Yale News

The Yale Peabody Museum will switch to a free admission policy for all visitors when it reopens its doors to the public in 2024 following a major ongoing renovation project. 

After a $160 million gift from Edward P. Bass ’68 in August 2018 to renovate the Peabody –– one of the most significant donations to Yale University and the largest known gift ever made to an American natural history museum –– the museum was closed to the public in March 2020. The goal of the renovation is to allow for building conservation, construction of new classrooms and collection areas and the addition of 50 percent more gallery space, all while focusing on two main areas: accessibility and sustainability. 

Details of the free admission policy were announced Wednesday. Previously, tickets to the museum cost $13 for adults, $9 for seniors and $6 for children ages 3-18.

“Free admission is a means, not the end,” Peabody Museum Director David Skelly told Yale News. “It’s a tool in a much larger effort toward becoming a more accessible and welcoming institution. We view the renovation and the changes in admissions and programming as an opportunity to become the Peabody Museum our community needs because that’s the museum we want to be.”
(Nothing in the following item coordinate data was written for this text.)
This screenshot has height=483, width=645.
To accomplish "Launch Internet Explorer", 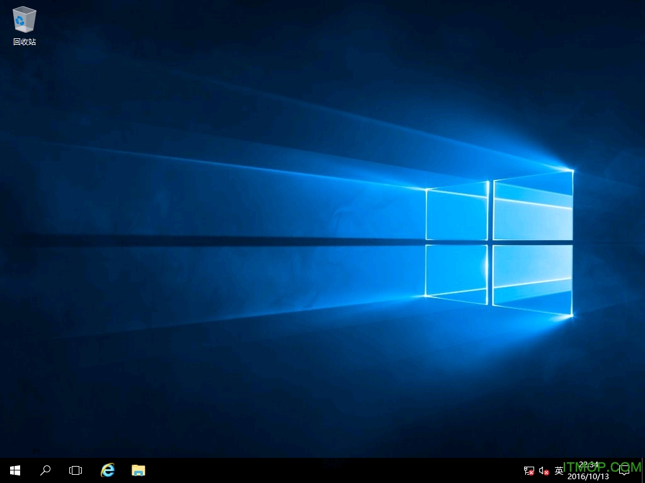I will click(107, 470).
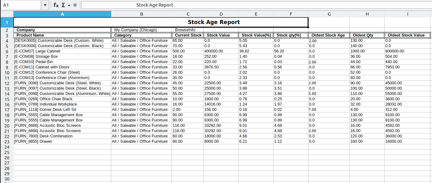Click the Sum (Σ) icon
The height and width of the screenshot is (183, 432).
tap(63, 5)
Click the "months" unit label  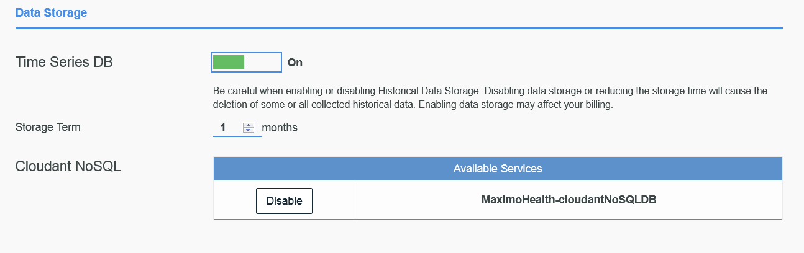tap(280, 128)
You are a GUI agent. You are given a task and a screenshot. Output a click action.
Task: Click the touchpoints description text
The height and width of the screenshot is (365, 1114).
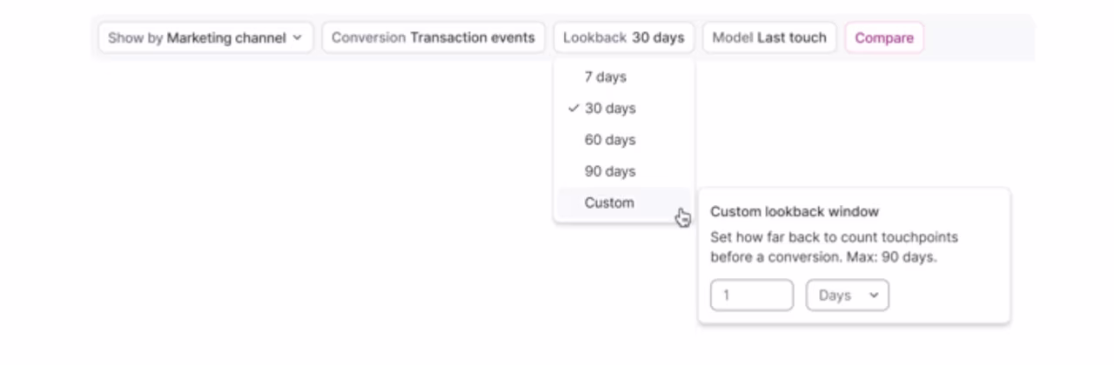click(x=834, y=247)
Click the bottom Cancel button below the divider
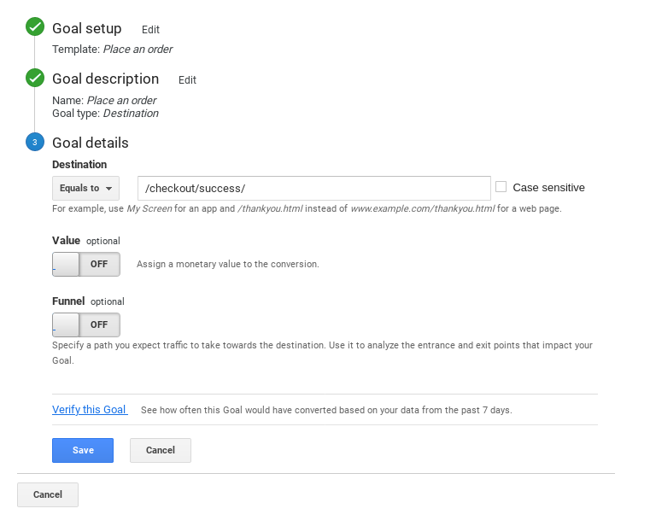The image size is (656, 532). coord(48,494)
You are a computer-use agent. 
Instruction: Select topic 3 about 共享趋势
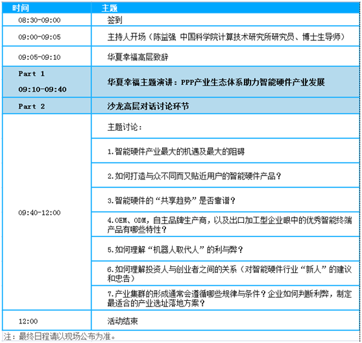[171, 201]
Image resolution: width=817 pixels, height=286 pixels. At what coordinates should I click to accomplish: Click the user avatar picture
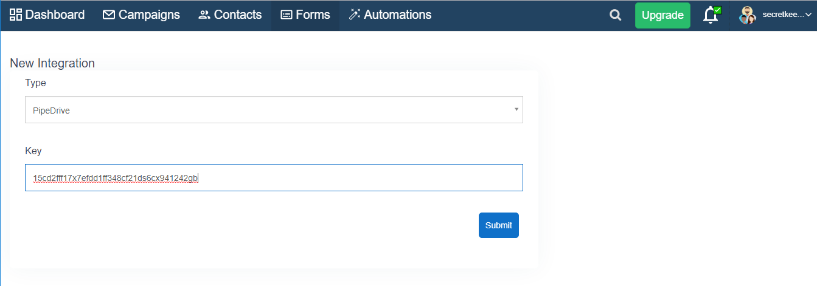click(x=748, y=15)
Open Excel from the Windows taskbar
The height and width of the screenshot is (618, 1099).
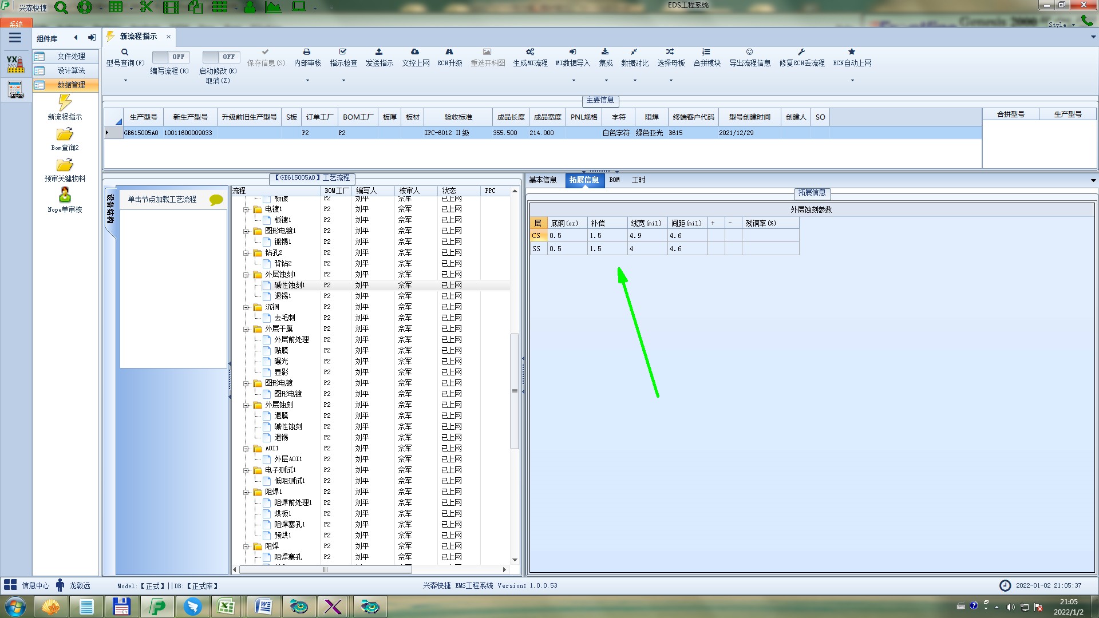click(x=226, y=606)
According to the Peabody’s website, the renovated museum is designed to be accessible to all, with large elevators, touchable fossils, assistive listening devices and multilingual audio programming across galleries.

In a prior interview with the News, University President Peter Salovey said that one of the goals during his tenure was to make the Peabody Museum free to all.

“The Peabody and its collections … enhance the student experience and are used extensively by faculty in their research and teaching,” Salovey said to Yale News. “Increasing access through free admission will help us to enrich the lives of individuals from our home city and state and of visitors from around the world.” 

Currently, the Peabody Museum’s revamped collections facility is situated on Yale’s West Campus. It houses more than 1.5 million items from the museum’s anthropology, history of science and technology collections.

The Yale Peabody Museum is scheduled to reopen in early 2024.